La cotation du pétrole Brent a terminé la séance de jeudi sur le marché des futures de Londres en hausse de 1,86 %, à 71,66 dollars, en raison des craintes d’une montée des tensions entre les États-Unis, Israël et l’Iran.
Le brut de la mer du Nord, référence en Europe, a clôturé la séance à l’Intercontinental Exchange en cotant 1,31 dollar au-dessus des 70,35 dollars avec lesquels il avait terminé les transactions mercredi.
Après avoir gagné plus de quatre pour cent mercredi, dépassant le seuil des 70 dollars, le Brent a poursuivi sa hausse aujourd’hui et a atteint les valeurs maximales depuis août 2025.

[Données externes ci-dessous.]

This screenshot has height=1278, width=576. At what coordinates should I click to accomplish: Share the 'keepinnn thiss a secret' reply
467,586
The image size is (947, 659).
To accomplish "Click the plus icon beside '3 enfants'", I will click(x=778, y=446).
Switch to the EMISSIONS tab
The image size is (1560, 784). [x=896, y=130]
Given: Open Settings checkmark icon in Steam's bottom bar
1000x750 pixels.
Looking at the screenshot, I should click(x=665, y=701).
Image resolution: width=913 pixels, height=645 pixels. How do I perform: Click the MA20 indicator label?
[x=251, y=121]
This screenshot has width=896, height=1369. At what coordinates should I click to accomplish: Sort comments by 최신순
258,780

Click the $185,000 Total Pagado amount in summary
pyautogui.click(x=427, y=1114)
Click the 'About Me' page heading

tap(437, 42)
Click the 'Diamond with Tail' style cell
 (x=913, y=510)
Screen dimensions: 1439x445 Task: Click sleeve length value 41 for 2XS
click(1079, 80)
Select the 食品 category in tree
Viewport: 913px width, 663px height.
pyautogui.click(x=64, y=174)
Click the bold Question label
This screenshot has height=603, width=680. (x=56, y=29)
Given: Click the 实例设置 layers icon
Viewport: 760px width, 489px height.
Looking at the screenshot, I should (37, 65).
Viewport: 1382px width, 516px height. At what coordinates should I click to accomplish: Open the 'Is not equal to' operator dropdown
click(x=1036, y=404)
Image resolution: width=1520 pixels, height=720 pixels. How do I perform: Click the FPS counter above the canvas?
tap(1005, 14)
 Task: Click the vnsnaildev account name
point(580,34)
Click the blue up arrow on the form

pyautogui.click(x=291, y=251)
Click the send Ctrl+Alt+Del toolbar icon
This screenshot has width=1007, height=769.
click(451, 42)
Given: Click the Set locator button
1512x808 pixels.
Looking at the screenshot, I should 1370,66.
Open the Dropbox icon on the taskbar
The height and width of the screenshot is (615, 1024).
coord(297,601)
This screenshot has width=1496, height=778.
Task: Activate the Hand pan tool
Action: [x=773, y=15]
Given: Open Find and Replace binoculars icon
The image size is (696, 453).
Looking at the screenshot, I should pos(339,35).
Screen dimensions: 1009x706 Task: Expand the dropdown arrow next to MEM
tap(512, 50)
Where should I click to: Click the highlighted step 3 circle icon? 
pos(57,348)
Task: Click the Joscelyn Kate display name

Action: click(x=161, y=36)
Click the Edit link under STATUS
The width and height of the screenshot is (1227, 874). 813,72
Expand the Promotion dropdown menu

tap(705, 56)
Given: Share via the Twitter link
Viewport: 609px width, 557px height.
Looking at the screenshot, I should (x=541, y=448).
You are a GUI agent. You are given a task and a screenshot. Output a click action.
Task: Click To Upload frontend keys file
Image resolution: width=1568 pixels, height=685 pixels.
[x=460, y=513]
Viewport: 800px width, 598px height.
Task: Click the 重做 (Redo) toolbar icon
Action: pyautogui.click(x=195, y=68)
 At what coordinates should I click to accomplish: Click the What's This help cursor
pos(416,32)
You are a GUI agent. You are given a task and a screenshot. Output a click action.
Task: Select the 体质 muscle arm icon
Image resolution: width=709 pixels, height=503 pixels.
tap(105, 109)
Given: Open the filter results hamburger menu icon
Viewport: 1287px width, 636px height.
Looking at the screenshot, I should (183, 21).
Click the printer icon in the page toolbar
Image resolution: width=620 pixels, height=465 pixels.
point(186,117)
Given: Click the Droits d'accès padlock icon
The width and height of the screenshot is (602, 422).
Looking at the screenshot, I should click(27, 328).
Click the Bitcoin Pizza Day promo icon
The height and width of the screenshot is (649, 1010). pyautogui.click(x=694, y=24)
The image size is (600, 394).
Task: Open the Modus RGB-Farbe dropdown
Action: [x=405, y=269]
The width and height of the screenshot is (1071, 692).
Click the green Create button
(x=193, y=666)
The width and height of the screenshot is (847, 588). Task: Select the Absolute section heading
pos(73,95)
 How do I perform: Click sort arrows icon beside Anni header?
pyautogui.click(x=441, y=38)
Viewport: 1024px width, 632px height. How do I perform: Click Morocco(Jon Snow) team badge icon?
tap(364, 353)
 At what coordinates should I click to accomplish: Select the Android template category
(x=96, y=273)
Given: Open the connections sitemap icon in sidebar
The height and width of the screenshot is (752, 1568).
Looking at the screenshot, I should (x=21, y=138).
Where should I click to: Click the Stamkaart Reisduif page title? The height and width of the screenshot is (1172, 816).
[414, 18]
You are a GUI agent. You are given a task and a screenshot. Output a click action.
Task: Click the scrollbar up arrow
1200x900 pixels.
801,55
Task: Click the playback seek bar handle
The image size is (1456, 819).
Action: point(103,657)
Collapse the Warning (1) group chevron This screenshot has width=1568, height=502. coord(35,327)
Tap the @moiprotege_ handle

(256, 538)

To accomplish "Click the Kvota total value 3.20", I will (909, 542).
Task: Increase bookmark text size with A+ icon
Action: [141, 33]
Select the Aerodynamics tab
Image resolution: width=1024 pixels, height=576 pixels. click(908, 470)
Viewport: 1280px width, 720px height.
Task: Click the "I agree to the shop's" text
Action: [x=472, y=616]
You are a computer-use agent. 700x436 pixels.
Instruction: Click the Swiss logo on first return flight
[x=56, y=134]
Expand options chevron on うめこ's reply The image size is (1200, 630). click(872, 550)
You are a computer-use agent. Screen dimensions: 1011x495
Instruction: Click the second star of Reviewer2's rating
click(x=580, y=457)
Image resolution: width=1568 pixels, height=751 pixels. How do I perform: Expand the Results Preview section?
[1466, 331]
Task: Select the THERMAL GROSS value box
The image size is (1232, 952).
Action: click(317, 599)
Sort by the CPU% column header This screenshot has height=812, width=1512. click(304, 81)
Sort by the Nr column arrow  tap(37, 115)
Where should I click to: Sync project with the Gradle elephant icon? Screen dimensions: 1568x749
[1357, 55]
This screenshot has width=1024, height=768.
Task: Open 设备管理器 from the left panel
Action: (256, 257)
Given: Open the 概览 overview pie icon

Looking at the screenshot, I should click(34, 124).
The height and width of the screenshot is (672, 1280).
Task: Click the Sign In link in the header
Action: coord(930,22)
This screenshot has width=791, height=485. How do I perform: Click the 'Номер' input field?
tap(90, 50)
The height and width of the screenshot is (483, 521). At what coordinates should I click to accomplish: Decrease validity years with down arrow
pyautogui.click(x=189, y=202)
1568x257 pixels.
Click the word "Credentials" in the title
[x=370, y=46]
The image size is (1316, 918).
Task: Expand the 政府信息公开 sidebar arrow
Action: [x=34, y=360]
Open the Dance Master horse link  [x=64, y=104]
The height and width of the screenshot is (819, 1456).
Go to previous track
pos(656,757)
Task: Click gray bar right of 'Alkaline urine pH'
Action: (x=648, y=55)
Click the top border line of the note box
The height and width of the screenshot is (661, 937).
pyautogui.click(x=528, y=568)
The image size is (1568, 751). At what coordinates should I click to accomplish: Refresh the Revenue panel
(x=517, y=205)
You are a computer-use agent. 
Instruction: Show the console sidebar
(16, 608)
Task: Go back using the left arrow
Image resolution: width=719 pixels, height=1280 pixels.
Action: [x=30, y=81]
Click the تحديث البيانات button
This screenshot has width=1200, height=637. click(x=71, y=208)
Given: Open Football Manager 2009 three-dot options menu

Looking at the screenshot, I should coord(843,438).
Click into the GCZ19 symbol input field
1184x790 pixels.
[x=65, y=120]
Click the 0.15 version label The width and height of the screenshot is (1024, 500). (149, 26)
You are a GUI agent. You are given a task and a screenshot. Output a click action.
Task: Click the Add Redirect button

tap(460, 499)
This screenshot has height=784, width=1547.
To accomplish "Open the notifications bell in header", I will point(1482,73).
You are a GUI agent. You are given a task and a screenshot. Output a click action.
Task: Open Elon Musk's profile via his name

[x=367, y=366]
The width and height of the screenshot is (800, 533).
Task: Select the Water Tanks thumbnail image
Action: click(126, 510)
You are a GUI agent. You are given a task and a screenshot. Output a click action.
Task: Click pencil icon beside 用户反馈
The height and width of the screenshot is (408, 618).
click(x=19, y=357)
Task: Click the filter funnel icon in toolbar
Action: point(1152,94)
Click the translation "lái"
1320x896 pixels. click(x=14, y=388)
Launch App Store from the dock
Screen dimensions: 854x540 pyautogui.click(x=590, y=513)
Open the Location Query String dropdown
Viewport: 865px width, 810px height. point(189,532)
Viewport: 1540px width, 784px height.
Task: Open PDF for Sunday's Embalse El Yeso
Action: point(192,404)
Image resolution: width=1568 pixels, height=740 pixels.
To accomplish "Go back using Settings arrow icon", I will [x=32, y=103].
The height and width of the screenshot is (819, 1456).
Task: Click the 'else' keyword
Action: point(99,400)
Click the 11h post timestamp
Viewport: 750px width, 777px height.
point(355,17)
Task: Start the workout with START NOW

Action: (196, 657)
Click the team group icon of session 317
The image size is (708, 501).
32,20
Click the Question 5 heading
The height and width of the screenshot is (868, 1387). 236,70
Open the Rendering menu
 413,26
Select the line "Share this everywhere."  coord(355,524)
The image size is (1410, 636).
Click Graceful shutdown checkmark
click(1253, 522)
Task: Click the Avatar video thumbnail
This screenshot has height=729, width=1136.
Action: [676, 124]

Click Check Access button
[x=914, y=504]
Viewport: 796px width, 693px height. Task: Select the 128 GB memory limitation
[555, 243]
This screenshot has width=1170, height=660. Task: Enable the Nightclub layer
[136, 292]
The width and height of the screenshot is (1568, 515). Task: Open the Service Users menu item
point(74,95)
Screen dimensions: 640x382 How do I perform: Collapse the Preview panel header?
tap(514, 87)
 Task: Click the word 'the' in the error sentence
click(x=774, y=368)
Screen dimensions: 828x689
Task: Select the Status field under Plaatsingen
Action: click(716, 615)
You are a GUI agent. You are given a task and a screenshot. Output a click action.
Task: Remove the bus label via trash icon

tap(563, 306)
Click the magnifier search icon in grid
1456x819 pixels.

Bien que des négociations aient eu lieu cette semaine entre Iraniens et Américains à Genève, et qu’ils soient parvenus à un « consensus » sur un éventuel accord nucléaire, les parties maintiennent leurs divergences et n’ont pas modifié leurs ‘lignes rouges’, tandis que les manœuvres militaires se poursuivent.
La principale crainte des investisseurs réside dans l’impact qu’une éventuelle attaque des États-Unis contre l’Iran pourrait avoir sur l’approvisionnement en pétrole provenant de ce pays, dont il est l’un des plus grands producteurs mondiaux.
La plus grande inquiétude se situe dans le détroit d’Ormuz, un passage stratégique dans le golfe Persique contrôlé par l’Iran, par lequel transite environ 20 % du flux pétrolier maritime mondial et qui, s’il est fermé, amènerait les analystes à envisager que le cours du baril puisse atteindre 100 dollars.